Tuesday's otherwise entertaining All-Star game presentation was marred by one stunning and disheartening omission. At no point during Fox's four-plus hour national broadcast was the untimely death of 15-time All-Star and San Diego Padres legend Tony Gwynn acknowledged on the field or by the broadcasters.
That left many fans and media members puzzled, angered and in some instances feeling as though the legacy of one of baseball's greatest legends had been disrespected on its biggest summer time stage. That's obviously not a good look for Fox or for Major League Baseball, and it's certainly not something both sides wanted as one of the biggest takeaways coming out off a successful 2014 All-Star game.
With that in mind, both Fox and MLB went into damage control mode on Wednesday night by releasing a joint statement addressing why Tony Gwynn's death was not acknowledged.
"We are deeply saddened by the loss of Hall of Famer Tony Gwynn, an extraordinary individual whose memory we have honored in numerous ways in recent weeks.

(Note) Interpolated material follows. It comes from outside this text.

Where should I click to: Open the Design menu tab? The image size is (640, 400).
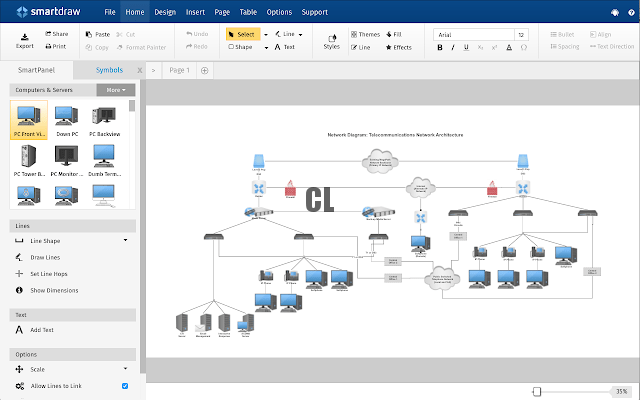coord(165,12)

The Baseball family has sadly lost a number of people this year - including Hall of Famer Ralph Kiner, Frank Cashen, and former All-Stars Jerry Coleman, Jim Fregosi and Don Zimmer - and did not want to slight anyone by singling out one individual."

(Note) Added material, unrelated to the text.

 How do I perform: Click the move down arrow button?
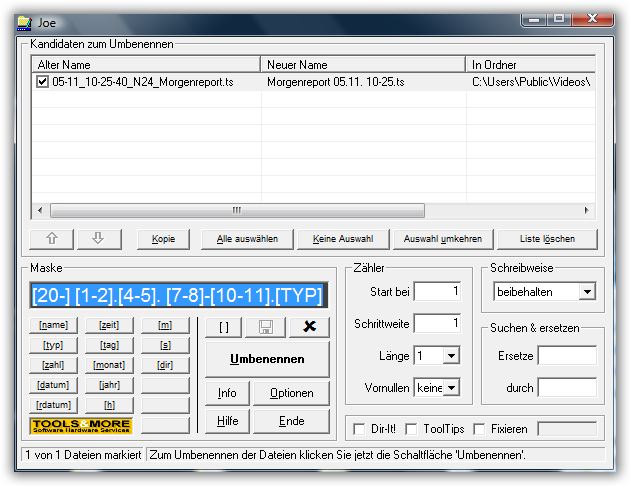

You can almost see where they're coming from, but it's awfully difficult sell considering the game was basically a three-hour tribute to Derek Jeter, while 69 other All-Stars all shared supporting roles.
While we're at it, it didn't necessarily need to be a single tribute to Tony Gwynn, either. It would have been wonderful to see all of those baseball legends acknowledged in some form, whether it be spread out over the course of the entire broadcast, or as many are now suggesting, during a time specifically set aside to remember those lost.

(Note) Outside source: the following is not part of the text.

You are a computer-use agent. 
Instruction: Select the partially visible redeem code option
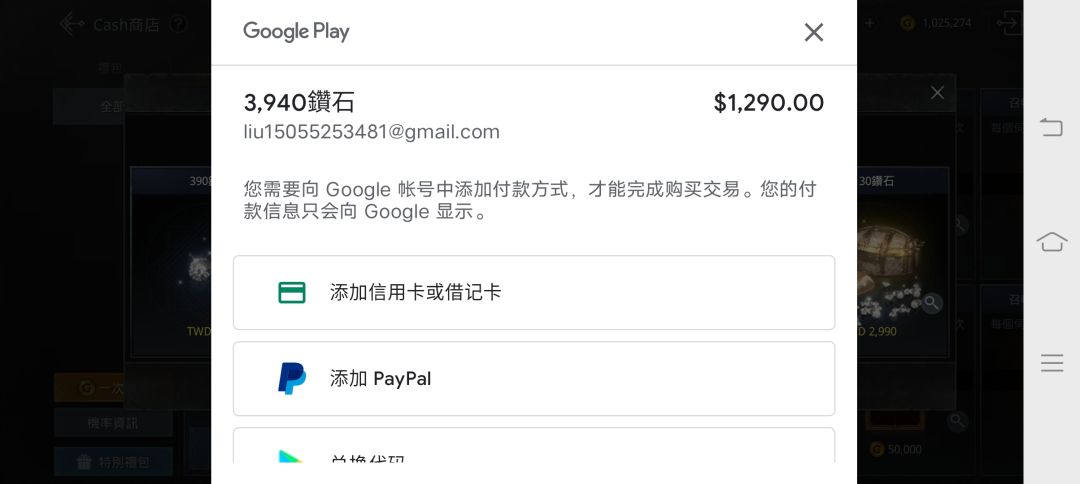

The seventh inning stretch would be the most convenient time, but there are points where it would work. For example, we could probably live without the awkward dugout interviews that no one wants to do anyway.
It should be noted that Fox aired a Tony Gwynn tribute during their pregame show on Fox Sports 1, but to truly justify not acknowledging Tony Gwynn during the All-Star game itself, when there's obviously a larger audience in place, is impossible.
It's a blunder, plain and simple, but hopefully it's something all parties learn from and don't repeat in similar circumstances going forward.